(Interface element data)
§

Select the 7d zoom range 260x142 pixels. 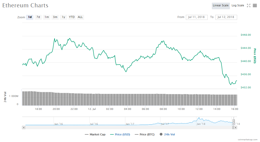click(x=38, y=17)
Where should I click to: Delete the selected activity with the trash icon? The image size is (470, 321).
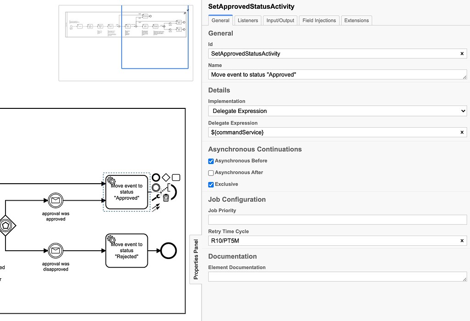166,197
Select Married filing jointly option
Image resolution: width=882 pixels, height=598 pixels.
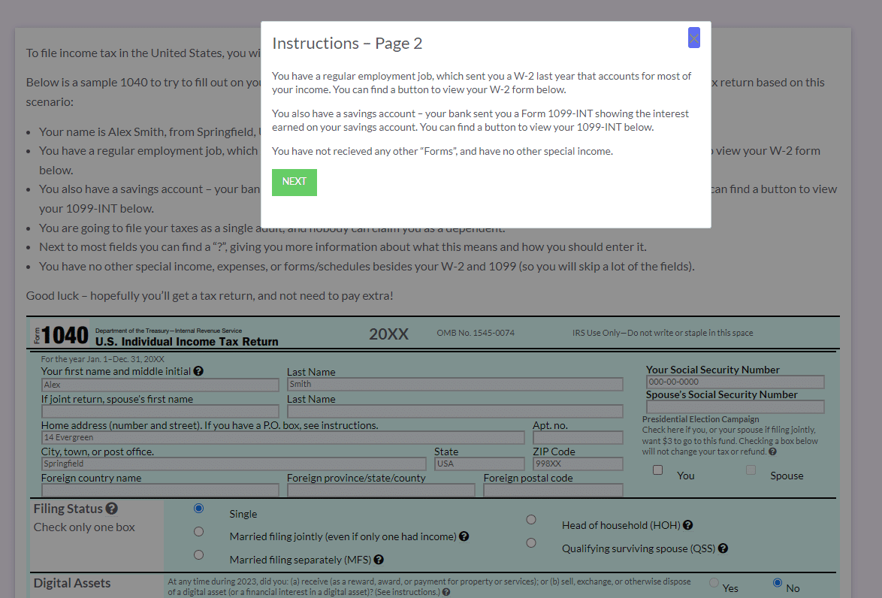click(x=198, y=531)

§

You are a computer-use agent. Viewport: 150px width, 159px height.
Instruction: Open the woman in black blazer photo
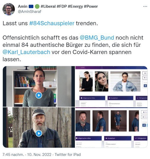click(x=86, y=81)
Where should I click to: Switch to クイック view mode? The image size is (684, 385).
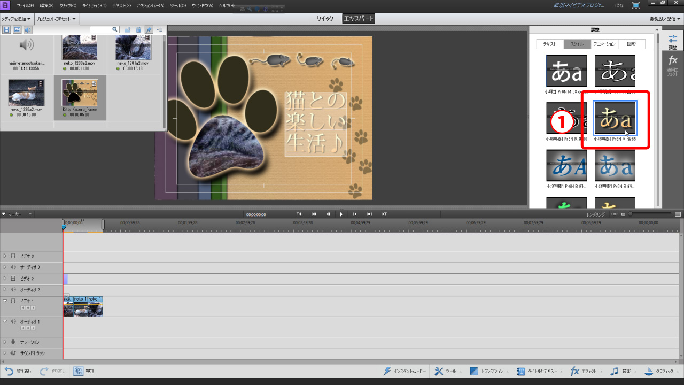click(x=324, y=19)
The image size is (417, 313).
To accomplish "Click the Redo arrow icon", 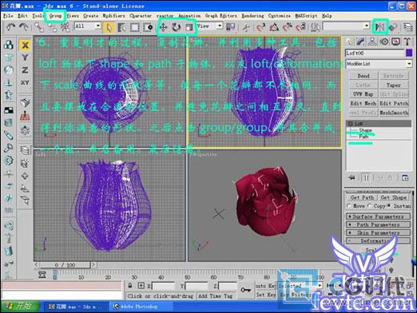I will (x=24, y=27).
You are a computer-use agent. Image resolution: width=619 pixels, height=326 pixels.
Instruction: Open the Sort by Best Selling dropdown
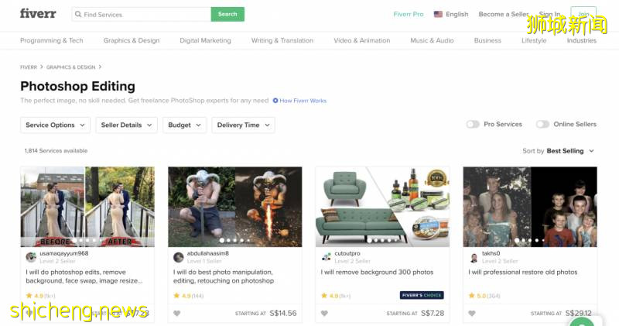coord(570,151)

§

- [What you need to do]: Present the data above as a Markdown table with columns "Row" and "Line", beginning at the line containing "Select Married filing jointly option" and running through the line containing "click(x=198, y=531)", with blank lines skipped. Leave the pictures out.

- [Response to the task]:
| Row | Line |
|---|---|
| 1 | Select Married filing jointly option |
| 2 | Image resolution: width=882 pixels, height=598 pixels. |
| 3 | click(x=198, y=531) |